# ACTIVITY LIST
1) Answer these questions from the Billy Constable text:
(a) Which venue in Charleston, SC is listed, and on what date?
(b) Besides banjo, which instruments does Billy play?
(c) Which bluegrass musician did Billy first play guitar with professionally as a youngster?
2) In one to three sentences, explain why friends and fellow musicians are coming together, according to the Billy Constable text.
3) Carry the Billy Constable text on from its last sentence.

# PROVIDED TEXT
# # # # # # #

Visit www.billyconstable.com for more info.

Melting Point in Athens, GA 12/8
Legal Grounds in Rutherfordton, NC 12/9
Pour House in Charleston, SC 12/10

Billy has been diagnosed with a lump on the lower portion of his brain which has been causing increasingly frequent seizures. He is currently seeing medical specialists and gathering evaluations. The expense is certain to be high, and Billy is without medical insurance. We are coming together, as friends and fellow musicians, to help offset those costs.

Billy Constable grew up in a very musical family in Avery County, and he has been playing music for most of his life. Billy is part of Avery County’s Wiseman family, which includes a number of professional musicians including Scotty Wiseman, Lawrence Wiseman, David Wiseman, Fiddling Jimmy Wiseman, banjo picker Kent Wiseman, and Billy’s mother, Lois.

Billy began playing guitar professionally as a youngster with bluegrass great Charlie Moore, who had married Billy’s mother. He also played in Douglas Dillard’s newly formed “post Dillards” bluegrass band The Doug Dillard Band from Hollywood, which also featured Byron Berline and occasional guests like Vassar Clements and Sam Bush.

Billy’s approach to the banjo is firmly rooted in Appalachian string music, but it can be deceptively eclectic. His influences begin at home and with his family, but Billy’s repertoire is vast, and he is comfortable in most musical situations. In addition to banjo, Billy is also an accomplished musician on the guitar, mandolin and violin.

Travers Chandler writes in Bluegrass Today, “I was well aware of what a musical giant Billy Constable was. He had spent time with The Doug Dillard Band, toured with Kenny Baker and Josh Graves, and later worked with envelope-pushers like Larry Keel, Leftover Salmon, and String Cheese Incident on both banjo and guitar.  It wasn’t until I had moved to Asheville in 2010, though, that I became aware of what a rare human being he was – both as a friend, and a brother in the order of acoustic music. We had spoken a time or two during my research on Charlie, and I knew of his prowess and ability to play all kinds of acoustic music: jamband, gypsy, rock and roll… The guy is a genius.”

# # # # # # #

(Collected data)
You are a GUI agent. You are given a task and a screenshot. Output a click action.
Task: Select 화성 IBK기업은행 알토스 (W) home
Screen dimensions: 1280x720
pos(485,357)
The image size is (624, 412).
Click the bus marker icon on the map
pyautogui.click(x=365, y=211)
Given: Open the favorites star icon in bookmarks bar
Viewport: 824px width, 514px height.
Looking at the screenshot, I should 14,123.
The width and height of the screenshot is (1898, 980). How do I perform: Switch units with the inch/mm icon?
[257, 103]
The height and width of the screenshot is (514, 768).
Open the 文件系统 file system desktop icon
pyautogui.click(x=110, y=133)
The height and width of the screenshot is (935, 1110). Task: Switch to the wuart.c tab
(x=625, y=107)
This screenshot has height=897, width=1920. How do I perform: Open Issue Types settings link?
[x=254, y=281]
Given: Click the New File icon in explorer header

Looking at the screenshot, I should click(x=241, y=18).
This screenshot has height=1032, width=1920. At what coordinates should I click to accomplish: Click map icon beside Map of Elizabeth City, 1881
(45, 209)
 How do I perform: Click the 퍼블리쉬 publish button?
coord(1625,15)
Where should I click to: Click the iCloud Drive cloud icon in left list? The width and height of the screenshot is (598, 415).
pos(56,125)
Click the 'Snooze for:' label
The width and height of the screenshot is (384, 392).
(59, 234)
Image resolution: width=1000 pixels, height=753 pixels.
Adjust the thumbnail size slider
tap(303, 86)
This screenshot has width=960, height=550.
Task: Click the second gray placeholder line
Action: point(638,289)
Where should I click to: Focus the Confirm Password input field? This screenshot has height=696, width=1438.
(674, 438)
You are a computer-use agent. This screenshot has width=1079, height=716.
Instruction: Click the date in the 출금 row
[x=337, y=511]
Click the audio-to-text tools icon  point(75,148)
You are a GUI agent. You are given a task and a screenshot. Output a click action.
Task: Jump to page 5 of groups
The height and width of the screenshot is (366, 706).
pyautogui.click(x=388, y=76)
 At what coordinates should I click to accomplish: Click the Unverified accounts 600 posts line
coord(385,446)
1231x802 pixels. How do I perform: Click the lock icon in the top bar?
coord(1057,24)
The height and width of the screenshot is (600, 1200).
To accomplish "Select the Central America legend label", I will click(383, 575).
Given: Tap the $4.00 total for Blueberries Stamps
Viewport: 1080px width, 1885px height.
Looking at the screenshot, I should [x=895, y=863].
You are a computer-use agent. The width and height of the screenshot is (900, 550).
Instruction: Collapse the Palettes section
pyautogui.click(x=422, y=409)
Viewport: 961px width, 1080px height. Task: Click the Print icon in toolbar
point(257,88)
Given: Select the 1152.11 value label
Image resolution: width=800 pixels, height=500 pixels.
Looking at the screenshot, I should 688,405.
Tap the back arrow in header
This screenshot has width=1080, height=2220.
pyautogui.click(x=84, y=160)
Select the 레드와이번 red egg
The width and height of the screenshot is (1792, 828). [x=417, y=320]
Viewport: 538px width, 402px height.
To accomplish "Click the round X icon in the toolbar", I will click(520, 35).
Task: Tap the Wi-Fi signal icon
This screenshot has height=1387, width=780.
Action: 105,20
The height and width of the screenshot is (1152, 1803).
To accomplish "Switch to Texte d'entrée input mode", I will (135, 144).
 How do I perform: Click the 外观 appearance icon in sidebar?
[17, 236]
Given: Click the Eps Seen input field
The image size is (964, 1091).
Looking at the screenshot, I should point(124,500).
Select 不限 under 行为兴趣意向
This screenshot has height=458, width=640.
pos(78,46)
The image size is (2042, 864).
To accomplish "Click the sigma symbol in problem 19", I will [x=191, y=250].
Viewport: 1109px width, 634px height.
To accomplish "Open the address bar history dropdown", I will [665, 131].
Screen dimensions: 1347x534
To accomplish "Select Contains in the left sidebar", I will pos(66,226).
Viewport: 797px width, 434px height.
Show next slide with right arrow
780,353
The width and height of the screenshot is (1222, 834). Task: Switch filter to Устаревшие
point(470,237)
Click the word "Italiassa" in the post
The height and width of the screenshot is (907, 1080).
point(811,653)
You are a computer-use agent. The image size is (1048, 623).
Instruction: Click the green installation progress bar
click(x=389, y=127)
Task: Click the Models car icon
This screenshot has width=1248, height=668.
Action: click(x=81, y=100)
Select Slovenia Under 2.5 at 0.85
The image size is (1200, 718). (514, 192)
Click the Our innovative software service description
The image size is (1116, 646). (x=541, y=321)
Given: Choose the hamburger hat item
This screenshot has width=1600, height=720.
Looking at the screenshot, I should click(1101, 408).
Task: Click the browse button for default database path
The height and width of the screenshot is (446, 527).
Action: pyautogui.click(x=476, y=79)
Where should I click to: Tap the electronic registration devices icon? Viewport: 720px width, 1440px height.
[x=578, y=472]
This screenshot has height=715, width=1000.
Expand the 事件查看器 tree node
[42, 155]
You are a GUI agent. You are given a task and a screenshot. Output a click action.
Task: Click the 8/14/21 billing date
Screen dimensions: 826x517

# # # # # # #

# RESULTS IN ORDER
1)
(a) Pour House, on 12/10.
(b) Guitar, mandolin and violin.
(c) Charlie Moore.

2) Billy has been diagnosed with a lump on the lower portion of his brain that has been causing increasingly frequent seizures, and he is seeing specialists. The expense is certain to be high, and he has no medical insurance. His friends and fellow musicians are coming together to help offset those costs.

3)
“He was a mentor to all of us,” Jon Jon Davis said [in an interview in the Boone Mountain Times with Frank Ruggiero],“and he’s played with everybody.”

LKNB’s Mark Schimick says in the same interview, Billy Constable was the main bluegrass teacher for Jon Jon and myself,” he said. “When he first heard us play, he heard a bunch of green musicians, as far as bluegrass is concerned, but he heard how we knew to play the rhythm to it,” Schimick said.

During the next couple years, Constable became their bluegrass mentor, teaching them how to play solos, sing the parts and behave on the road. “In a lot of ways, he helped us all get started on how to become professional musicians,” Schimick said. “Playing with him is like playing with family,” Schimick said. “He’s just as down to earth playing on stage as he is hanging out.”

For more information about Billy Constable and for updates on his medical situation, please visit:  www.billyconstable.com.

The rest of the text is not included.